Meanwhile, deposit growth in the banking system rose to 9.83%, falling marginally compared to the previous fortnight.
Non-food credit growth in the banking system for the fortnight ended April 24 stood at 6.67% year-on-year (y-o-y), lower by 66 basis points compared to the previous fortnight. The figure grew 13.14% during the corresponding period last year.
The year-to-date (YTD) non-food credit fell by 1% between March 27 and April 24. During the previous fortnight, the non-food credit growth stood at 7.04%. Outstanding loans to companies and individuals extended by scheduled commercial banks fell to Rs 102.17 lakh crore as on April 24. The outstanding non-food credit has been falling since the fortnight ended March 27, shortly after the lockdown was announced on March 25.
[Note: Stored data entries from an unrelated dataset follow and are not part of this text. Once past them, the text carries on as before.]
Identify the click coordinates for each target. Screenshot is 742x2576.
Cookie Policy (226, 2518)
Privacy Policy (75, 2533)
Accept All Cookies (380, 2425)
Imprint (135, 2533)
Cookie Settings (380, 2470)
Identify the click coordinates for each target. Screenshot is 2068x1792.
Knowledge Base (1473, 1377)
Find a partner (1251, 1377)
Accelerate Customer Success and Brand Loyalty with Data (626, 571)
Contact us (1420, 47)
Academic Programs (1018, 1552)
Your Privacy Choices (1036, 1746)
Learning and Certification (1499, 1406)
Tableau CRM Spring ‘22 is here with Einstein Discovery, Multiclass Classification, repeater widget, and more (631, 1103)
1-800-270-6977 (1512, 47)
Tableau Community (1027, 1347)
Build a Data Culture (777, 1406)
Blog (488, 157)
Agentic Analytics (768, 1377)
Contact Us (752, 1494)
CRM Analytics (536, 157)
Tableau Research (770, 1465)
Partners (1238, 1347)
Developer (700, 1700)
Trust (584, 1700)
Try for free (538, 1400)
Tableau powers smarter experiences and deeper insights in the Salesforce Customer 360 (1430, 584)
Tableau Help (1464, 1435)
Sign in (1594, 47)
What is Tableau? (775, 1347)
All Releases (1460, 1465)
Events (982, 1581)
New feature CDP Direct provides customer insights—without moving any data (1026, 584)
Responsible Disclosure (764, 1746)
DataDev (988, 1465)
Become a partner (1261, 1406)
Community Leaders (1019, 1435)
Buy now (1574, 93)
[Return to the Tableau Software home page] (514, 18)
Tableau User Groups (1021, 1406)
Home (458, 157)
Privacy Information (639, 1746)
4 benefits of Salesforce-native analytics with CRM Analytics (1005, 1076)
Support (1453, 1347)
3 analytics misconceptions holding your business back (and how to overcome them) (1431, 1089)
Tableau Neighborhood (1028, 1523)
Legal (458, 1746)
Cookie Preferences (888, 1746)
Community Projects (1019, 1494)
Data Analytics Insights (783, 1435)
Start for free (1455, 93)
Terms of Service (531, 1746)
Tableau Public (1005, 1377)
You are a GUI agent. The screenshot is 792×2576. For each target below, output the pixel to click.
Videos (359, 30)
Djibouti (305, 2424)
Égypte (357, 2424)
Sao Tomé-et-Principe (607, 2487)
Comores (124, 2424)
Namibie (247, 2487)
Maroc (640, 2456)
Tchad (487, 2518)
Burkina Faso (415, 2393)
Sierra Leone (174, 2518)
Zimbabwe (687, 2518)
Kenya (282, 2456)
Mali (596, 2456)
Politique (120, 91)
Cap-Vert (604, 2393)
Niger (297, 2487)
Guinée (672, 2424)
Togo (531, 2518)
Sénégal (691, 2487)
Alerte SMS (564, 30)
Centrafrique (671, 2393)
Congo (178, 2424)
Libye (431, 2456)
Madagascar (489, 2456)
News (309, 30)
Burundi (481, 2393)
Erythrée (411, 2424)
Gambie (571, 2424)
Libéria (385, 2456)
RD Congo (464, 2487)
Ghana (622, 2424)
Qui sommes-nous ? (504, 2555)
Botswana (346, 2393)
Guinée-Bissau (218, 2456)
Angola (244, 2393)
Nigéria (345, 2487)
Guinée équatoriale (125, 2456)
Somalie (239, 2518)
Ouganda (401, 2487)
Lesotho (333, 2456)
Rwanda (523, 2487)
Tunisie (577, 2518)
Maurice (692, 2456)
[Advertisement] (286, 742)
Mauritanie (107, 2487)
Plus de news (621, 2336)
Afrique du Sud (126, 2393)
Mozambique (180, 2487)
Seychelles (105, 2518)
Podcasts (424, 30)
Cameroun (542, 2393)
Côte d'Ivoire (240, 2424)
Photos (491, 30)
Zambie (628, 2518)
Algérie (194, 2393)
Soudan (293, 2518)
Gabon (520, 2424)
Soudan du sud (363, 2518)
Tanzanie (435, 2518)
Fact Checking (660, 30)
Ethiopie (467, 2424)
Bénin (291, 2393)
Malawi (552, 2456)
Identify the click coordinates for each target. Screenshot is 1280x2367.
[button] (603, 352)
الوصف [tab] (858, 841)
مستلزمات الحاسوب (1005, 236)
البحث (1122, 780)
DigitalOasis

Meanwhile, deposit growth in the banking system rose to 9.83%, falling marginally compared to the previous fortnight. The growth in deposits comes after a dip in the aftermath of the Yes Bank crisis during the end of March. Deposits with scheduled commercial banks during the fortnight ended April 24 stood at Rs 137.11 lakh crore, compared to Rs 135.15 lakh crore during the previous fortnight. The credit-deposit ratio stood at 74.5% during the fortnight.
Rating agency Icra said that banks are expected to account for Rs 6-7 lakh crore of incremental credit during FY21, while the incremental credit flow from banks, commercial papers and corporate bonds outstanding is expected to rise by Rs 7.3-9.7 lakh crore during FY2021. “The incremental credit growth from banks stood at Rs 5.9 lakh crore and stood weak during FY2020 as compared to Rs 11.9 lakh crore during FY2019 as slowing economic growth curtailed the fresh credit demand apart from increased risk aversion among lenders,” the agency said, adding that the expectations of increase in incremental credit flow during FY2021 is driven by increased credit demand amid weakening cash flows of borrowers because of Covid-19 induced stress.